Ingredients: Haematococcus (washed), Jiang Mo.
In Jiang Mo, add 2 tablespoons soy sauce.
Add 1 tbsp balsamic vinegar.
Stir well to make dipping juice.
Then, pour in just boiled water, and don't bleed.
Then, cover and soak for more than ten seconds.
Finally, open the lid and pour out the water.
step
1. Material: Haematococcus Zingiberis.
2. In Jiang Mo, add some soy sauce.
3. Add the right amount of balsamic vinegar.
4. Fully mix into dipping juice.
5. Wash the vampires and take them out.
6. put it in a fresh-keeping box.
7. Then, pour boiling water, and don't bleed.
8. Then, cover and soak for more than ten seconds.
9. Finally, open the lid and pour out the water.
10. Put it on a plate and you can enjoy it beautifully.
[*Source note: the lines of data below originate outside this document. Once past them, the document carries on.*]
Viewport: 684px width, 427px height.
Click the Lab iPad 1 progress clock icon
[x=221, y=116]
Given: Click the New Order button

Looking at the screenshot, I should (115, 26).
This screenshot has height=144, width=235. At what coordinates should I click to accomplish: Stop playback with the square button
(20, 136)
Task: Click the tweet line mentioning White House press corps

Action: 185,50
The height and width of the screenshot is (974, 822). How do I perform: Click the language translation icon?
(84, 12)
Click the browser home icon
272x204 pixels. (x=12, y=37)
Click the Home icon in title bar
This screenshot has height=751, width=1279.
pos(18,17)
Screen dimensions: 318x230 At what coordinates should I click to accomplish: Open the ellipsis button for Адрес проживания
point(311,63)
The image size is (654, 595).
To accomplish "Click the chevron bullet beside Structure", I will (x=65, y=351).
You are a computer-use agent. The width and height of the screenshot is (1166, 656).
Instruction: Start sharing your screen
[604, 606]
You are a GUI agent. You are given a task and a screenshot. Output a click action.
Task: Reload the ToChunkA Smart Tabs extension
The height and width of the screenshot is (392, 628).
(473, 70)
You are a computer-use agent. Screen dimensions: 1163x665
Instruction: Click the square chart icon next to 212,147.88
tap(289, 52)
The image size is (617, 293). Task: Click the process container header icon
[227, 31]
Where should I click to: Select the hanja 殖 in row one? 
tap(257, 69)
Scalding clams requires some experience. If scalded too well, the clams' shells will crack, and the meat will turn yellow, dry and bloodless, which will greatly lose its original flavor. If it is not ripe enough, the clam shell is not only difficult to lift, but also lifted, and the meat column sticks to both sides of the shell, which tastes slightly fishy. If you do it according to the following methods, I believe the heat can be moderate: when you do it, first wash the clams to remove the sediment, filter them and put them in an iron pan, then boil the water to the level of "crab's eyes" (that is, it bubbles noisily, but it doesn't boil), then quickly pour the boiling water into the clams and simmer for about three minutes, that is, filter off the water and you can eat it.
Some people like to simmer the cleaned cockroaches one by one on the charcoal stove with iron chopsticks. This way of eating is naturally better than baking with water, but the procedure is quite negligent. When the shell is opened, a small piece of sand and mud is often attached to the meat column. Pay attention when eating, wipe it off gently to avoid swallowing.
Clam shells can be burned to ashes and used as "earth ash" for building materials. There is another use, that is, it can be used as the thread eye of the coconut tree as a musical instrument.